10. Make your own eco-friendly cleaning products – I have never seen a sale price on all purpose cleaner that gets anywhere close to the cost of my all-purpose cleaner recipe that uses stuff you already have around the house.

11. Ditch the dryer sheets with their long list of chemical ingredients and throw a couple of tennis balls in the dryer to soften your clothes and speed up drying time.

12. Encourage your workplace to go green, and be good about turning off electronics when not in use at home, too.

13. Install a low-price programmable thermostat and then figure out the best temperature schedule for your lifestyle. You can get a basic one for about $30, but it can save you more than $100 a year on your heating bills.

14. Fill it up! Your dishwasher and washing machine, that is. As tempting as it is to run a half-full dishwasher or washer, don’t do it, because it takes just as much energy to clean half a load’s worth of dishes and clothing as it does to run a full one.

15. Rig up an old fashioned clothesline during the warmer months of the year. Air drying your laundry cuts down your energy bill, and it makes your clothes smell like the sunshine. They’ll last longer, too.

16. Use your existing ceiling fan to cut down your energy bill. In the summertime, crank it as your primary means of staying cool or use it to help your AC work more efficiently. In the wintertime, turn it down to low and reverse the direction so it blows warmer air down from the ceiling.

4 Responses to “16 Ways to Go Green Without Going Broke”

  1. Nomi Says:

    OK, I’m apparently pretty green. I already do most of these things, mostly because that’s how I was raised and it is more appealing to me than not. (Paper napkins and diapers are tacky. I hate air conditioning. Etc.) BUT…. those coiled, supposedly efficient light bulbs? They cost like $9 each and they burn out hellaciously fast. What’s up with that? Seriously, I can get YEARS out of an old-fashioned incandescent bulb of whatever wattage, but I’ve stopped buying the “energy efficient” ones because they die within a couple of months. Why does no one ever mention that? They really whack one’s budget. I won’t be buying them any more until their useful lifespan improves dramatically.

  2. Jezebella Says:

    Nomi, I don’t know what you’re doing to those bulbs, but my CFLs last well over 5 years each.
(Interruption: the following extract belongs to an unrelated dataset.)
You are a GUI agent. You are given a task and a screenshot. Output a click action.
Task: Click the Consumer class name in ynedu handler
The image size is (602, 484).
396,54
In fact, I moved into my house 9 years ago and started replacing incandescents with CFLs as they burned out. I’ve replaced maybe 5 CFLs in all that time. Every single one of my incandescents is long gone.

    Christa, what’s your preferred home-made eco-friendly all-purpose cleaner recipe?

  3. Christa Says:

    @Nomi Lucky you – not everyone grows up in a green-by-default family. I’d love it if the idea that non-green equals tacky. We cloth diaper, but I never thought of it as being particularly classy! As for the bulbs, I’d say that in my house we’ve gotten pretty much the same amount of life out of both kinds. I’ve always wondered if it has to do with our old electrical wiring. Because I know some people who’ve gotten crazy amounts of life out of their CFLs. The most craptacular part is when they do burn out, you’re left wondering what exactly you’re supposed to do with them.

    @Jezebella You’re lucky! Do you happen to live in a house with newer wiring?

    As for my preferred homemade all-purpose cleaner, I usually wing it: about half and half water and white vinegar (maybe a bit more water than vinegar) and then a little salt and baking soda. I almost never do it the same way twice. My recommendation is that you pull up a bunch of recipes and then experiment to see what works best for you!

  4. Jezebella Says:

    My house was built in 1960 but I think the previous owners must have updated the wiring around 1999 or so. It hadn’t occurred to me that old wiring would interfere with CFL longevity.

    Re: vinegar cleaner. That sounds like a reasonable recipe, winging it ought to be fine. It’s not rocket science, eh? Thanks.